Citizens face beauracratic obstacles even with RTI

      Officials suppress file notings from RTI applicants

        Babus derive their power from the ability to deny even  lawful rights to a citizen. It can be a ration card, a passport, a certificate, an I card, an noc, aan approval; a million things that are necessary for survival. They also derive power from the fact that they are never held accountable.


The RTI act was supposed to help a citizen unravel some of the mysteries in the labyrinthian corridors.

       Unfortunately the babus have ganged up together at all levels to ensure that  information is denied to a citizen as a matter of course. Some organs of the government have even managed to successfly stay out of the ambit of RTI.

       The fact that the judiciary which delivers homilies to one and all has kept itself out of the purview of the RTI act has not helped the matters. In the meantime a fight is on between the citizens and the beauracracy. 

        An extract from mail today  IT HAS been more than two years since the Right to information (RTI) Act came into effect. But the bureaucracy, it seems, is still trying to resist parting with information — the crucial instance being ‘file-noting’.
       The Central Information Commission (CIC) has repeatedly said ‘file-noting’ — correspondence in files — are ‘information’ and not exempt from disclosure. But the department of personnel and training (DoPT) has been opposing this.
       In the latest instance, the department has not complied CIC’s directions to make public the file notings in the case of S.S. Bhambra, an assistant in the President’s secretariat, who sought details regarding his promotion.

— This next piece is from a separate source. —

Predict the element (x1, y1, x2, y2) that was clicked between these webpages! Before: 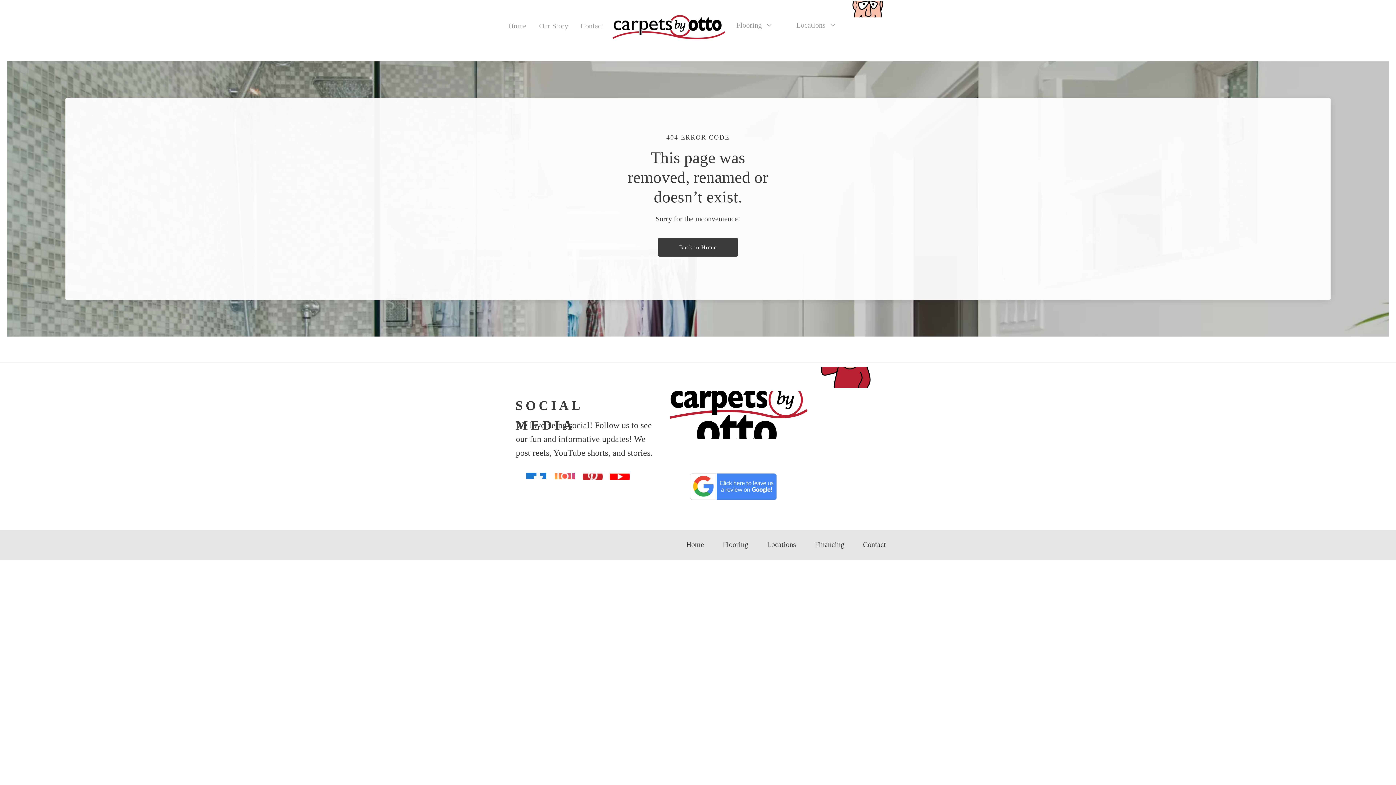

      But Instead of complying with CIC’s directions, the President’s secretariat approached DoPT for advice, drawing a contempt notice from CIC DoPT, which coordinates the RTI Act, has actually stated in its website that ‘file notings’ are excluded under the definition of ‘information’ under the Act.

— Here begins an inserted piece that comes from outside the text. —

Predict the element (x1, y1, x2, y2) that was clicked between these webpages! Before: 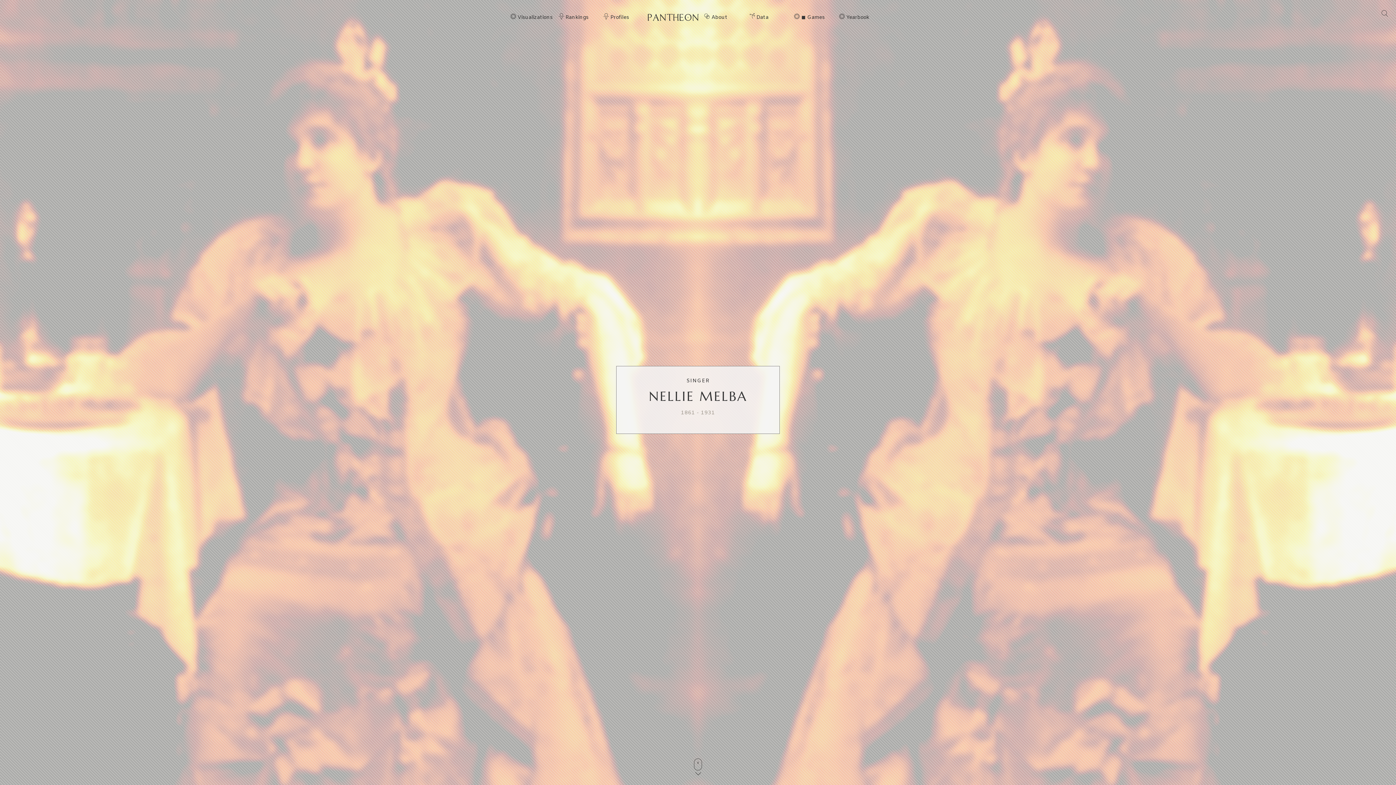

       In the past, the railways ministry refused to part with information, citing this. The Delhi Development Authority and the Telecommunication Consultants India have also refused to reveal file notings to RTI applicants on the same grounds.
        Chief information commissioner Wajahat Habibullah said: “The difficulty is that the department has not removed the erroneous information about file notings from its website, although we have recommended it on several occasions.

      Several public authorities have refused information on this ground.”
Since 2006, CIC has repeatedly said file notings are to be disclosed under RTI. It has constantly urged DoPT, (at least once every month since January 2006), to “remove the misleading information from its website” and inform other ministries and departments.

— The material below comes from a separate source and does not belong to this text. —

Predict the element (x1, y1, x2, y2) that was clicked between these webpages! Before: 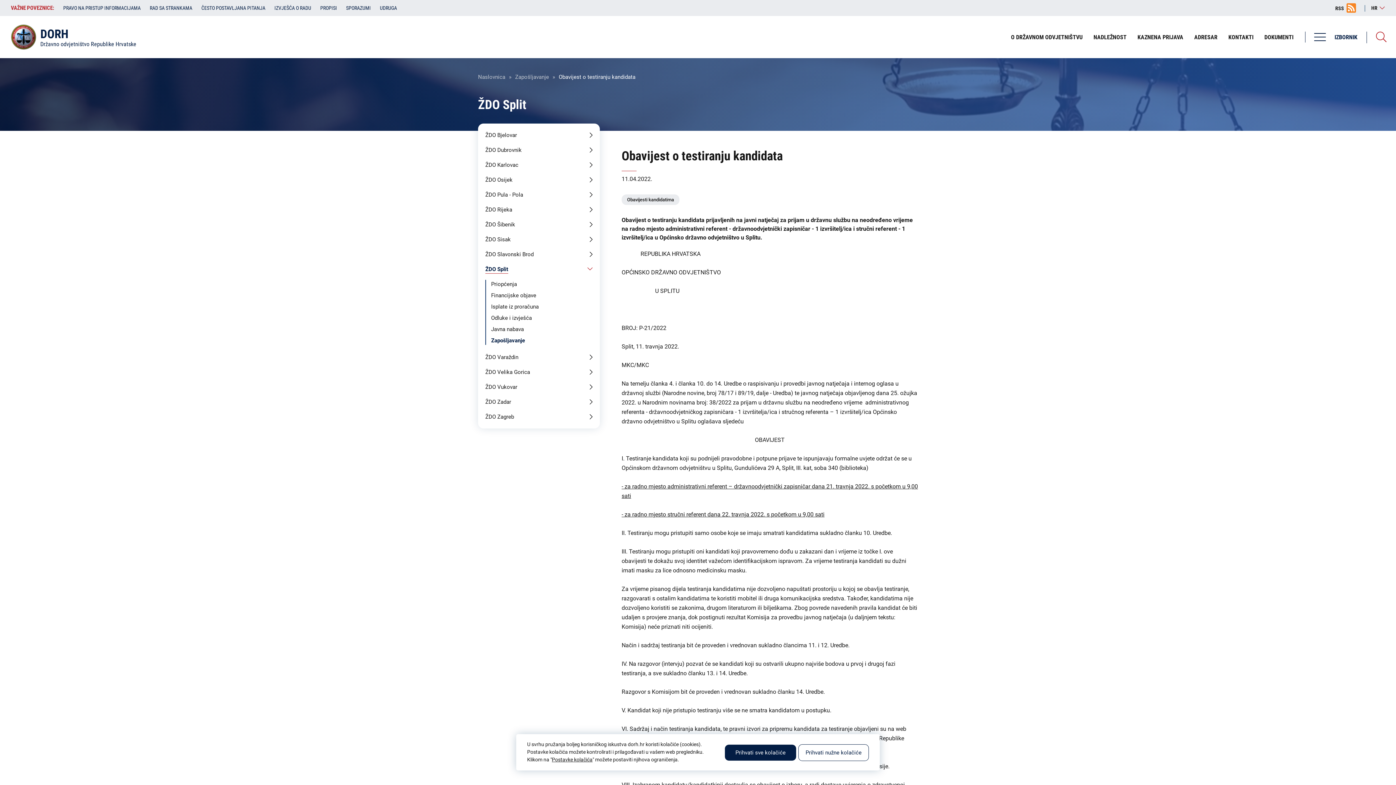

       There was a full bench hearing to clear doubts on the issue. It was clarified that a ‘file’ was a ‘record’ and contained both the part containing correspondence and the part containing opinions and advice, i.e. notings.

      Under the Act, all such records have to be disclosed to bring transparency. Only classified information, like official secrets, are exempt from being disclosed, according to Section 8 of the Act.

       CIC directed the misleading information to be “immediately” removed as it affected even the office of the President.